Credit has been the subject of much scrutiny in China, where there have been broad concerns about rising non-performing loans and wasteful lending to state-owned enterprises.
While major government-owned banks steal the most headlines, it’s also important to understand how credit operates at the grassroots levels. Unsurprisingly, that system has risks and inefficiencies of its own.
Rural Credit Cooperatives (RCCs) are China’s main official banking institutions servicing borrowers outside of cities. The lack of alternative savings institutions and investment channels has made RCCs very popular savings options in rural China, where often the only other option is to keep household savings under the mattress. The banks are then officially charged with lending those funds to support agricultural development among farm households.
Despite this official mandate, most of these funds do not find their way into enterprising farmers’ pockets. Throughout the 1980s and 1990s, about half of all RCC loans went to township and village enterprises (TVEs), which are small or medium-sized enterprises located in and managed by township and village governments. This bias toward government enterprises did not yield positive returns for the cooperatives. Indeed, before they were restructured in 2003, about half of China’s 40,000 RCCs were technically bankrupt or had negative net worth. On one estimate, the rate of bad loans to TVEs was as high as 80 per cent in the late 1990s.
In developing countries, it’s not uncommon for rural banking institutions to direct a disproportionate amount of their loans to large rather than small borrowers. But there are unique political and economic reasons for this phenomenon in China.
Although officially banking institutions, RCCs have been forced to walk a line between China’s fiscal and banking systems, which serve inherently different economic and social objectives. The fiscal system plays a redistributive role: it collects taxes from the ‘haves’ and redistributes the revenue in the form of social services to the ‘have-nots’, at least in theory. In contrast, the banking system has an intermediary purpose: banking institutions pool capital from savers and allocate it to borrowers, with the price of loans reflecting the risk profiles of the borrowers.
RCCs mingle two systems by using savings to serve a fiscal role. This can bring huge inefficiencies in capital allocations. Loans often end up in the hands of politically well-connected borrowers who have little incentive to repay them.
Local interference in credit allocations is an unintended consequence of the Communist Party cadre evaluation system and the fiscal system. Cadre evaluation prioritises local economic growth and improvement of fiscal revenue. This forms the basis of local officials’ promotion and career performance. Local governments are additionally responsible for financing around 70 per cent of government expenditures, significantly more than in most countries. These include the bulk of government social services. But local governments also face a systemic imbalance between the expenditures they are expected to make and the means they are given to generate revenues. To meet the central government’s demands, local officials siphon resources from formal credit institutions to finance local industrial development for the purpose of raising revenue.

(Stored items)
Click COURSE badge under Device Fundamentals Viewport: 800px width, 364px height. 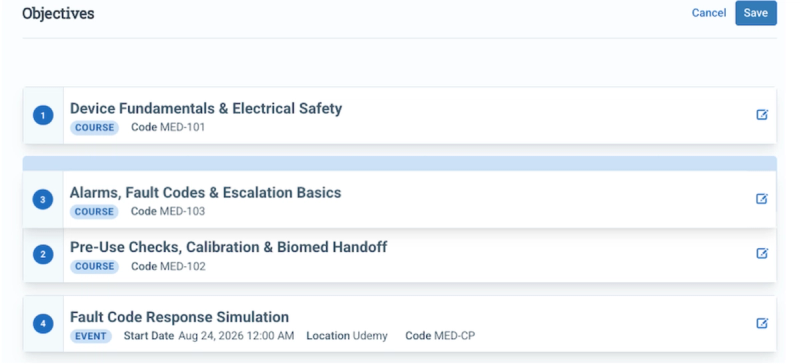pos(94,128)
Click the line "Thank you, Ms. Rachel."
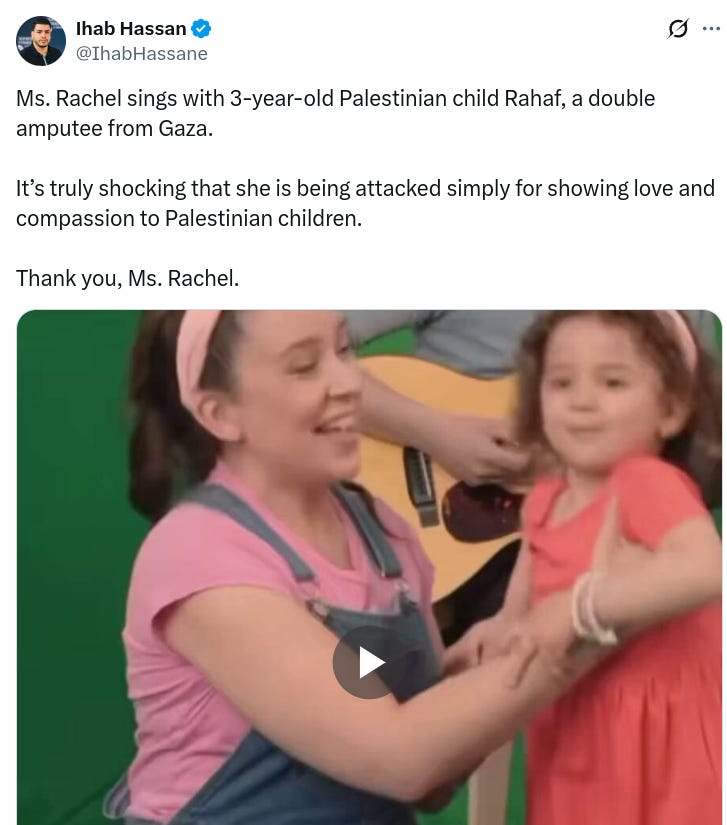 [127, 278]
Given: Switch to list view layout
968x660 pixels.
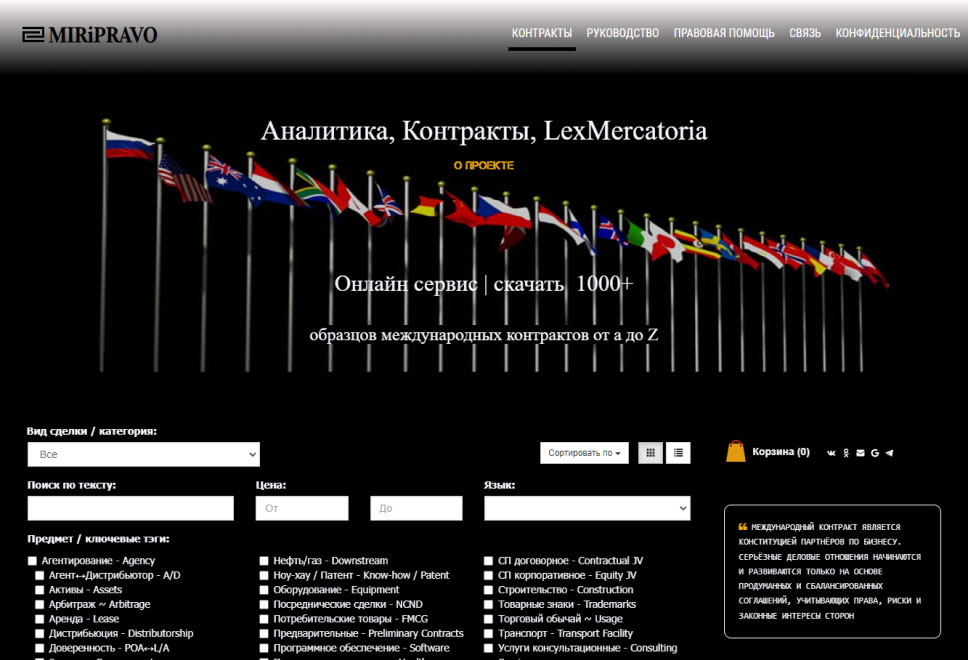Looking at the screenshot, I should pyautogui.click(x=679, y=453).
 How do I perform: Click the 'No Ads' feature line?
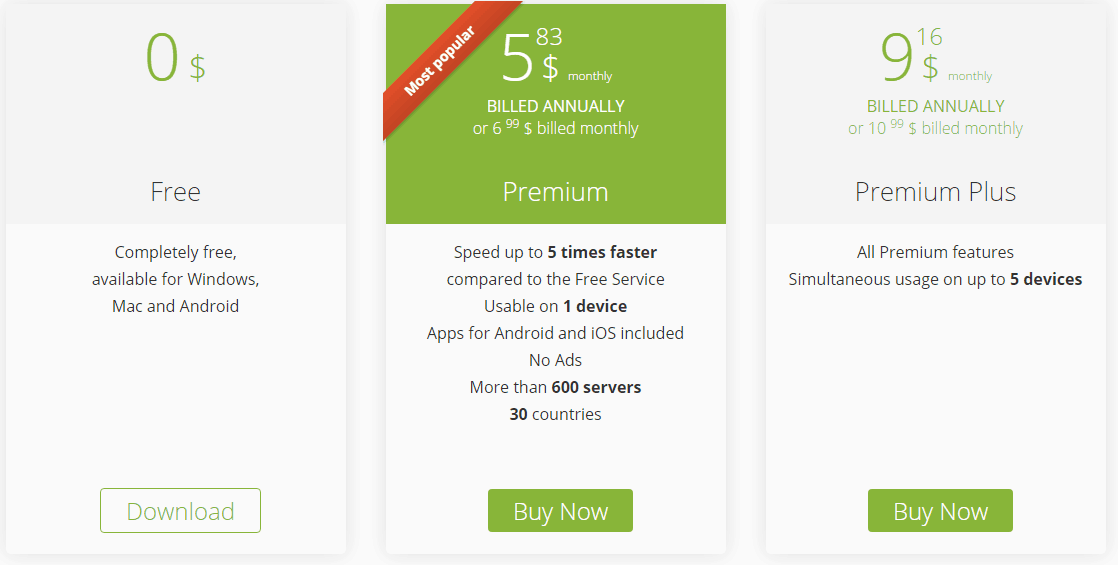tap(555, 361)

**Activity**
According to the text on rural credit in China, what share of Rural Credit Cooperative loans went to township and village enterprises during the 1980s and 1990s?

**Exercise response**
About half of all RCC loans.